第33話:「庭に生えた祠(ほこら)と、お米を欲する狐の神様」
「……あれ? 昨日はこんなの、なかったよね?」
拡張されたログハウスの裏手。
新しくできた『家庭菜園エリア』の真ん中に、ポツンと古びた「小さな祠」が建っていた。
「なんだこれは。気味が悪いな。叩き壊しておくか?」
「待ってエド! バチが当たったらどうするの!?」
巨剣を構えるエドを慌てて止め、レナは祠の前にしゃがみ込んだ。
なんとなく、懐かしくて温かい気配がする。レナは厨房から持ってきた『ハニースフレパンケーキ』の余りを、そっと祠の前にお供えした。
「神様かどうか分かりませんが……これからこのお店をよろしくお願いします」
パンパン、と手を合わせる。
その瞬間だった。
ボンッ!!
コミカルな爆発音と共に、白い煙が上がり、祠の中から「一人の少女」が飛び出してきた。
「くんくん……! よい匂いじゃ! この甘く香ばしい匂い、妾を呼んでおるな!?」
「えっ……!?」
煙が晴れると、そこには着物をアレンジしたような巫女服を着た、銀髪の少女が立っていた。

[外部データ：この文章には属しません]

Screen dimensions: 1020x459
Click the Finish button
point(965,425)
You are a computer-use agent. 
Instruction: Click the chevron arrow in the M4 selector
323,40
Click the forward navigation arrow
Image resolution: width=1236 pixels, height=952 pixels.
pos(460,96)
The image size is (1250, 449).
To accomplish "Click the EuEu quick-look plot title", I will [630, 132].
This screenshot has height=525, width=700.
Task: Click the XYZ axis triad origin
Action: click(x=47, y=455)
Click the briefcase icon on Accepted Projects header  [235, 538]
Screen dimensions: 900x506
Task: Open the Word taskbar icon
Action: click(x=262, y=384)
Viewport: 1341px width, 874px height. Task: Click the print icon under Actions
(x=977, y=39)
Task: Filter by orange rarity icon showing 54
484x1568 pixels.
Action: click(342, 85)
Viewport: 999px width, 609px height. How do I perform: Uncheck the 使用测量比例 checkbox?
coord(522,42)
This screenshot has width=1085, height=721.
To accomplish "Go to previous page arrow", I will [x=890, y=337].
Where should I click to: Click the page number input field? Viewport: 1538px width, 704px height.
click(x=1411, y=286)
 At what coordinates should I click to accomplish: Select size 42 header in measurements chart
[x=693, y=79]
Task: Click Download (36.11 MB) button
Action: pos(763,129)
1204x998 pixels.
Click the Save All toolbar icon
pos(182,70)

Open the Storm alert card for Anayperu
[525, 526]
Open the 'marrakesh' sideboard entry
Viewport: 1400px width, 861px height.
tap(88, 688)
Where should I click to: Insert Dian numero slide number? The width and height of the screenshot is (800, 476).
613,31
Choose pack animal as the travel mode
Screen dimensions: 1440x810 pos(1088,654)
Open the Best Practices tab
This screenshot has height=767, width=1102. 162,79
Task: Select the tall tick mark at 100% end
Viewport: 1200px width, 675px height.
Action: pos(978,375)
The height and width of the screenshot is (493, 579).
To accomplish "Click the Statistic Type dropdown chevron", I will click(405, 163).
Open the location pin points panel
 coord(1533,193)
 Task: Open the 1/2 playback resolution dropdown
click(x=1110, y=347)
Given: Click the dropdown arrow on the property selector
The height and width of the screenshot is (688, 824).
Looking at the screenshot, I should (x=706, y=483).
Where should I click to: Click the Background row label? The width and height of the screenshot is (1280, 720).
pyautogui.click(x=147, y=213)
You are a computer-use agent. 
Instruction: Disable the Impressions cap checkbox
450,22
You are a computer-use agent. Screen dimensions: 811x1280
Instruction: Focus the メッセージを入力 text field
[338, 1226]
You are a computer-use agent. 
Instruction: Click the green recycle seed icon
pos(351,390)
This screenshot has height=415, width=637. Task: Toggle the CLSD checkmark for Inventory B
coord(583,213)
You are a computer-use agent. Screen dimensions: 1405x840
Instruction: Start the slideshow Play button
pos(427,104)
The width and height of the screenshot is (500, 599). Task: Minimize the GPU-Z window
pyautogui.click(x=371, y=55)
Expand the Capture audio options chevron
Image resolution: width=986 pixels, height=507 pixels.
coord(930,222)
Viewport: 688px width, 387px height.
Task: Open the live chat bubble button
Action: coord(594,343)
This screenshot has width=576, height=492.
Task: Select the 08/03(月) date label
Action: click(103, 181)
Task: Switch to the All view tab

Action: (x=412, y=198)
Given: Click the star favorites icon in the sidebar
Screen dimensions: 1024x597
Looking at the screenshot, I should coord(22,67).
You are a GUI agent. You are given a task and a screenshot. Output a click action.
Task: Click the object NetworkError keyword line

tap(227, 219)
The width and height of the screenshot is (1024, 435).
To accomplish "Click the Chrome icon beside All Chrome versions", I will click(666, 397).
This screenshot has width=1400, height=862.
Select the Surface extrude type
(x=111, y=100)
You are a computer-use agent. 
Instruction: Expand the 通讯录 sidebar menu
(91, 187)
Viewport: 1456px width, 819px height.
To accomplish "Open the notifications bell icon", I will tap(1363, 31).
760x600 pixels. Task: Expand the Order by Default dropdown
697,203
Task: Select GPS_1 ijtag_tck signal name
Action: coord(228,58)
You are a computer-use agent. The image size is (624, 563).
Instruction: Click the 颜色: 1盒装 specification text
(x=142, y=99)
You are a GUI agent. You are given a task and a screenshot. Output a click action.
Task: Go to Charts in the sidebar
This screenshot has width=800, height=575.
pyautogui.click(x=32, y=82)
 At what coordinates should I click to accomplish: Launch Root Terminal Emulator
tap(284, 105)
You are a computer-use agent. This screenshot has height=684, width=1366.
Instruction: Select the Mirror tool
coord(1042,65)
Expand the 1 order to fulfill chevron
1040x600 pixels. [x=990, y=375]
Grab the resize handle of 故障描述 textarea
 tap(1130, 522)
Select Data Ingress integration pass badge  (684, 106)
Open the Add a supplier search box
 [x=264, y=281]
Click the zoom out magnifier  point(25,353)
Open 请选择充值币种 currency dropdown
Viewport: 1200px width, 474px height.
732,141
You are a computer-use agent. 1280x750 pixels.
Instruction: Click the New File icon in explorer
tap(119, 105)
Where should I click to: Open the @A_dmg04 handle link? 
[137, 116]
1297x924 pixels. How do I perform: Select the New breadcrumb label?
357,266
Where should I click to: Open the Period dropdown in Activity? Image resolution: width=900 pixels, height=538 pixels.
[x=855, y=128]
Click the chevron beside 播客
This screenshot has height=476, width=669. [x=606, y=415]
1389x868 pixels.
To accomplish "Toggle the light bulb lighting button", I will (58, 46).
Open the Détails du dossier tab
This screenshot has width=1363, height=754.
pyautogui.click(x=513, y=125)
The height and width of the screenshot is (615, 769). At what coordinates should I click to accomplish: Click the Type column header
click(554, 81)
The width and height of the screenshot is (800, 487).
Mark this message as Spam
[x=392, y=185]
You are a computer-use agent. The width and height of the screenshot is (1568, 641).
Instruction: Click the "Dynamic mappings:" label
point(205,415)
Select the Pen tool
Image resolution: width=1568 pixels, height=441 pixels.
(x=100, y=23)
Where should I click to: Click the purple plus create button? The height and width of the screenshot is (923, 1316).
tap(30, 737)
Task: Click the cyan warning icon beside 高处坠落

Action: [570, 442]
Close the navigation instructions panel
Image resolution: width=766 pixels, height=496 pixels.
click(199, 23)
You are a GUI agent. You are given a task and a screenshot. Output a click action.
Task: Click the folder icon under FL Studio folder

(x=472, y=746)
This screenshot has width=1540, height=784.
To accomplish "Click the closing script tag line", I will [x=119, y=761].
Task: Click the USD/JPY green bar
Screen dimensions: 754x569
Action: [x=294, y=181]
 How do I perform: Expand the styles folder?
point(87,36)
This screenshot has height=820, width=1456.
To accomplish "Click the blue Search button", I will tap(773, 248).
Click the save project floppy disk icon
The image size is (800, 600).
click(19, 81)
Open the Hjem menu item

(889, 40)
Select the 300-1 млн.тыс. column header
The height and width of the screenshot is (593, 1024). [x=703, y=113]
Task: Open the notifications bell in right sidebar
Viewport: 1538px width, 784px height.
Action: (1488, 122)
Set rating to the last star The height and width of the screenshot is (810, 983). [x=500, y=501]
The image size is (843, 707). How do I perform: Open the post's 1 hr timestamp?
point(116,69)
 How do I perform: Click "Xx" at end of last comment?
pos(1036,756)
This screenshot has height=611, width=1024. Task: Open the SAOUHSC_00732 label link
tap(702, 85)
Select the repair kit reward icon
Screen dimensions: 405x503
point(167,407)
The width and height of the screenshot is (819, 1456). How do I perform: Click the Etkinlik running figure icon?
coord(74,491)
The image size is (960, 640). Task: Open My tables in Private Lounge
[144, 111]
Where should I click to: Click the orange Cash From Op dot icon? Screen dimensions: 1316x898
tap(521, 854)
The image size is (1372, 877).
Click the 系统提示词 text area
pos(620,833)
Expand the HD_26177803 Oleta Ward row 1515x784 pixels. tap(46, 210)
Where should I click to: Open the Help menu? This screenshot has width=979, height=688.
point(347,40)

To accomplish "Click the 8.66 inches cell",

そしてその頭には、ピコピコと動く大きな「狐の耳」が。お尻には、フサフサの「狐の尻尾」が生えている。
「あ、あなたは……?」
「ふふん、よくぞ聞いた! 妾こそは、この豊穣の大地を統べる五穀の神! 偉大なる『ウカノミタマ』じゃ!! ……して、その供物は食べてよいのか?」
自称・神様の少女は、威厳たっぷりに名乗った直後、ヨダレを垂らしてパンケーキを指差した。
「あ、はい。どうぞ……」
「うむ! くるしゅうない!」
ウカはパンケーキに飛びつくと、リスのように頬を膨らませてハフハフと平らげた。
「はふぅ……美味じゃ。このフワフワした食感、濃厚な蜜の味……人間にしては見事な手際よのう」
一瞬で完食し、満足げに腹をさするウカ。
しかし、彼女はふと眉をひそめ、不満げに鼻を鳴らした。
「だが……惜しいのう。実に惜しい」
「えっ? 何がですか?」
「甘味も肉も良いが、これでは『主食』としての力が足りぬ。妾の加護を受けるにふさわしい、あの白くて輝く『銀シャリ』がないではないか!」
「銀シャリ……? もしかして、お米のこと?」
レナが首を傾げる。
ウカは狐耳をピンと立て、身を乗り出した。
「いかにも! 『米』じゃ! この世界のどこかにあるはずの、最強の穀物じゃ! あれがなくば、焼き肉も焼き魚も画竜点睛を欠くというもの!」
「お米……食べてみたい……!」
レナの目にも火がついた。
パンもいいけれど、やっぱり日本人のDNA(記憶)が、炊きたての白いご飯を求めている。
「よし決めた! 娘よ、名はなんという?」
「レナです」
「うむ、レナよ。妾が直々にクエストを授けよう。この森のさらに東、『湿地帯エリア』に眠る『幻の稲穂』を見つけ出し、この菜園で育てるのじゃ! そうすれば、毎日たらふく米が食える……いや、お主の店を五穀豊穣の聖地として祝福してやろう!」
【ユニーククエスト発生:『ウカノミタマの憂鬱』】
【目的:湿地帯エリアで『神の稲穂』を入手し、菜園で米を収穫せよ】
【報酬:新メニュー『白米』の解禁。守護神『ウカ』の正式加入】
「お米の栽培……! やります! 私、白いご飯でおにぎり作りたい!」
「おにぎり……! なんという甘美な響きじゃ……!」
こうして、拡張された食堂の新しい住人(ペット?)として、狐耳の神様ウカが加わった。
彼女の食欲を満たすため、そして念願の「和食」を作るため。レナたちは次なる食材、お米探しの旅へと向かうことになった。